やること -
[a] 下の慢性の痛みについての文章で、「長引く痛みに悩まされていると、」のあとに並んでいる思いをすべて書き出してください。
[b] 下の慢性の痛みについての文章を、最後の一文のあとから書き継いでください。

文章の一部 -
::::

当センターは厚生労働省「慢性の痛み研究班」の研究に参加しています。当センターを受診された方の医学的資料は、医学学術活動に使用させていただく場合があります。
医師・心理師による診察・評価
当センターではまず、医師・心理師が痛みについて、また痛みによる家庭生活や社会生活への影響について詳しくうかがいます。また質問紙票を用いて多面的に評価します。
それをもとに、痛みがあっても自分らしく生きることを目指し、様々な取り組みをするお手伝いをします。
長引く痛みに悩まされていると、
- 痛みのせいで何もできない。
- このままでは痛みで動けなくなるかもしれない。
- 痛みで気持ちが落ち込む、不安だ、いらいらする。
- 痛みのことが頭から離れない。
- 痛いことを言える人、理解してくれる人がいなくて つらい。

::::

データ -
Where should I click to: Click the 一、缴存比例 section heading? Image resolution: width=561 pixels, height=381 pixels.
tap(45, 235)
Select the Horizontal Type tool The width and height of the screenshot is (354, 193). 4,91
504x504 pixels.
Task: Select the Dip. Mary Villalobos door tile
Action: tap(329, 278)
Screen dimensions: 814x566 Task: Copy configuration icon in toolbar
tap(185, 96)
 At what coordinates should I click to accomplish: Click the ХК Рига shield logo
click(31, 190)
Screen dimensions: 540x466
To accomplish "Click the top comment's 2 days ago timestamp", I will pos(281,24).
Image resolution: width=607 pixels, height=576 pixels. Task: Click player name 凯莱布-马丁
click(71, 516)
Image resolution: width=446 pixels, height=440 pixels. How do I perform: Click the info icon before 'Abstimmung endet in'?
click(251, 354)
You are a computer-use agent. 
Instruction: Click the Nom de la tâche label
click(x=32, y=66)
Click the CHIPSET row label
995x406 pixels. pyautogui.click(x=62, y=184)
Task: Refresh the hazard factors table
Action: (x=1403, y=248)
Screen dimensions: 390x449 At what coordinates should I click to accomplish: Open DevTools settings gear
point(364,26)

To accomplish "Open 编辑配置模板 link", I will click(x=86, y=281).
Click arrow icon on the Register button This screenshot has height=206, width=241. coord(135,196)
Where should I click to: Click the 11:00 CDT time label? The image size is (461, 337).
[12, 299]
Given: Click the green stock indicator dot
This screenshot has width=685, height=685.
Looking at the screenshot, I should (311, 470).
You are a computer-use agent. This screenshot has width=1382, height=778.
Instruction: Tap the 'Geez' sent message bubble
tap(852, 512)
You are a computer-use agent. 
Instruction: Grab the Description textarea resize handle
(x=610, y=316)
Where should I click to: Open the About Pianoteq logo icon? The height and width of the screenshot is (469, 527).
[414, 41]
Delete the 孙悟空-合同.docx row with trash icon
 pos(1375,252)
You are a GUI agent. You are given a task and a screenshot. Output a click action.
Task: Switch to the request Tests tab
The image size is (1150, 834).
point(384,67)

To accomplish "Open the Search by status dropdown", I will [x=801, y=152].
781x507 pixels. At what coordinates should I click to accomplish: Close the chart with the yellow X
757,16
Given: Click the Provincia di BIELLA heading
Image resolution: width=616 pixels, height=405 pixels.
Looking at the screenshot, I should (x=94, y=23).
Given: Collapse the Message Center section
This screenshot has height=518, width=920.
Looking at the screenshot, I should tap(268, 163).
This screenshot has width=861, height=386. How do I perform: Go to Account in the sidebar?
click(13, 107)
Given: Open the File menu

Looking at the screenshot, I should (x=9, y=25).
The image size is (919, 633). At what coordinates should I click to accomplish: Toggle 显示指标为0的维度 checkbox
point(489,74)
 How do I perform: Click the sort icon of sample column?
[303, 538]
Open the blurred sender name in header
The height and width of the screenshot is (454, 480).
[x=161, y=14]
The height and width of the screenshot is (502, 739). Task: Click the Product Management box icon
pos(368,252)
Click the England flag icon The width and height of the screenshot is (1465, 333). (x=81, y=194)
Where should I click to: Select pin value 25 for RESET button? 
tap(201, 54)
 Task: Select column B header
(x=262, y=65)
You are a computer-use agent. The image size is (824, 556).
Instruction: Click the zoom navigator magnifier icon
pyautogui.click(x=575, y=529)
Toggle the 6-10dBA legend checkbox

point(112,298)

::::

課題ごとの答え -
[a]
- 痛みのせいで何もできない。
- このままでは痛みで動けなくなるかもしれない。
- 痛みで気持ちが落ち込む、不安だ、いらいらする。
- 痛みのことが頭から離れない。
- 痛いことを言える人、理解してくれる人がいなくて つらい。

[b]
などの考えが浮かんできませんか。今まで出来ていた趣味や活動に取り組むのが難しくなり、日常生活にも支障が出ていませんか。
このようなことが重なると、痛みがさらに強く感じられ、悪循環に陥ります。
そのような考え方の偏りや癖に気付き、修正していくことで、痛みにとらわれない時間を増やしたり、痛みでできなくなった活動にチャレンジしたりできるようになることを目指します。
「痛みがなくなるまでは何もできない」と決めつけたり、寝てばかりで動かなかったりすると、出来ないことが増える一方です。反対に、痛みが軽い時に頑張って動きすぎ、後でひどい痛みにおそわれ動けなくなる、という場合もあります。いずれも、目標活動量の設定やペース配分を話し合いながら工夫することで、解決を目指します。
このような目的を達成するために、ご自身の生活の活動記録を記入していただき、振り返りを行いながら進めて行きます。
理学療法
「痛みがあると、動く気になれない」、「痛みがあるときは動かないほうがいい」と思ってしまうことが多いと思います。
しかし、このような運動を制限する状態が長く続くと、様々な問題が生じてきます。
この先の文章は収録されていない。